Del Partido de Acción Nacional, il partito del presidente Fox al governo dal 2000, dice che «è oggi diretto, così come l'attuale governo federale, dall'organizzazione segreta El Yunque (l'incudine) dell'ultradestra cattolica». Di fatto, gli ultimi rimpasti del governo Fox, dopo le dimissioni del ministro degli interni Santiago Creel, diventato precandidato presidenziale del Pan, hanno promosso vari membri della temibile organizzazione a posti di primo piano. La figura di Marta Sahagún de Fox, la primera dama con ambizioni di successione presidenziale, si staglia minacciosa dietro questa avanzata dell'estrema destra clericale.

Al Pri, il Partido Revolucionario Institucional al potere fino al 2000, Marcos imputa i decenni della guerra sucia e l'eliminazione fisica di migliaia di oppositori, una lunga lista di crimini per mantenersi al potere, le sue disinvolte alleanze con il crimine e gli imperi del narcotraffico, la svendita del patrimonio nazionale.

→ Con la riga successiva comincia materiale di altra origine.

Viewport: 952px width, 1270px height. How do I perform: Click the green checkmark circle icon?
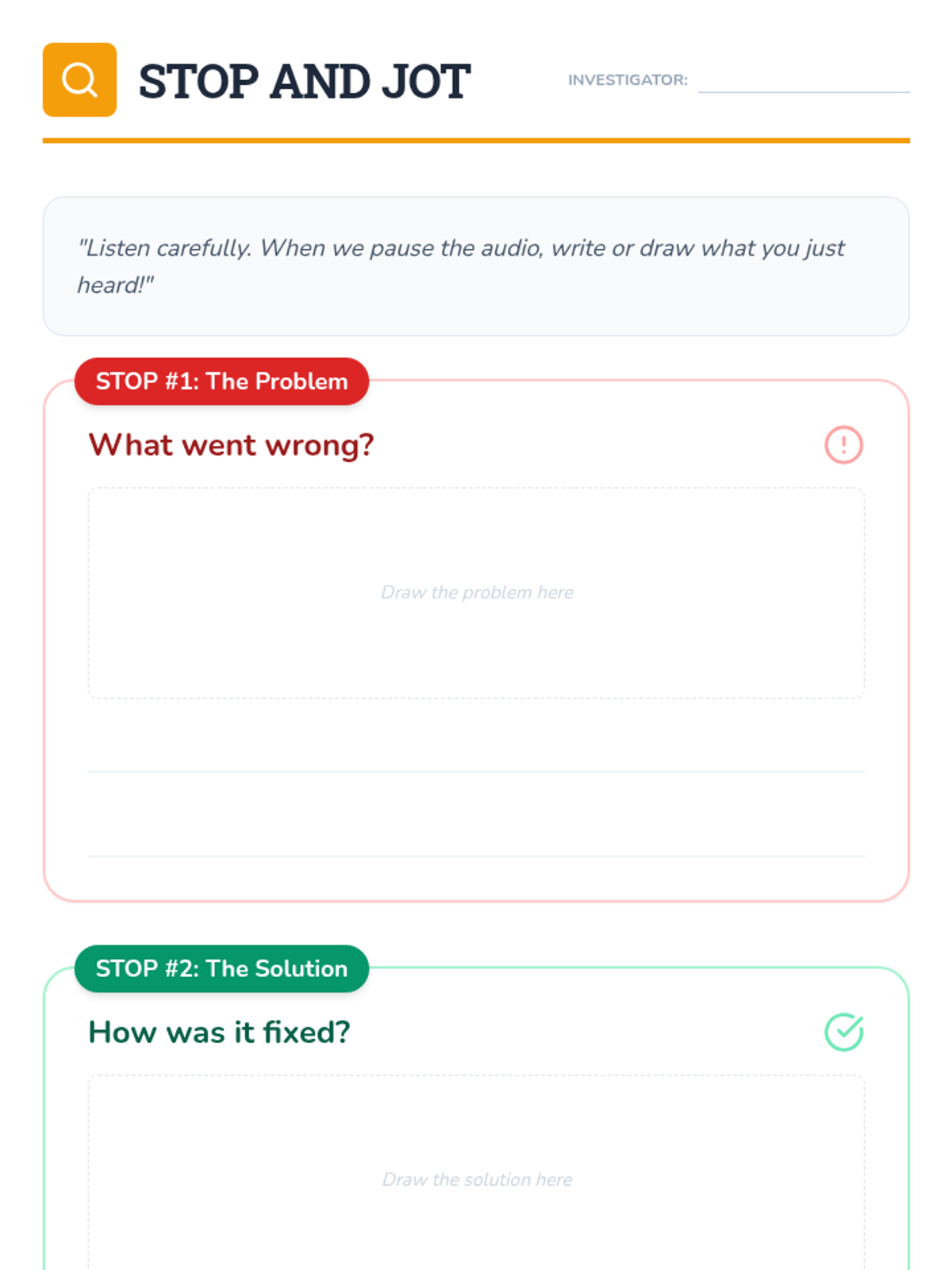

Ugualmente duro è il giudizio di Marcos sul Prd, il Partido de la Revolución Democrática, al governo nella capitale, accusato di numerosi «errori tattici» come «tradire la memoria dei suoi morti, candidare i loro assassini e riciclare gli esclusi del Pri». Durissimo poi il giudizio su Andrés Manuel Lopez Obrador, il sindaco di Città del Messico favorito nei sondaggi per le presidenziali del 2006, presentato come una continuazione del progetto neoliberista in Messico.

«Se Carlos Salinas de Gortari (presidente fra il 1988 e il 1994, ndr) fu l'operatore esemplare della distruzione neoliberista del Messico, Lopez Obrador vuole essere il paradigma dell'operatore del riordinamento neolibrista. Questo è il suo progetto, quello di un nuovo modello di stato non-nazionale in America latina».

Mentre il forte attacco zapatista al Prd e a AMLO stava provocando un acceso dibattito in seno alla sinistra messicana, il ministero della difesa ha annunciato a sorpresa, lunedì, la distruzione di 44 piantagioni di marijuana, per un totale di quattro tonnellate, effettuata da 170 soldati in territorio zapatista. Una provocazione (anche se la notizia fosse vera) e un diversivo.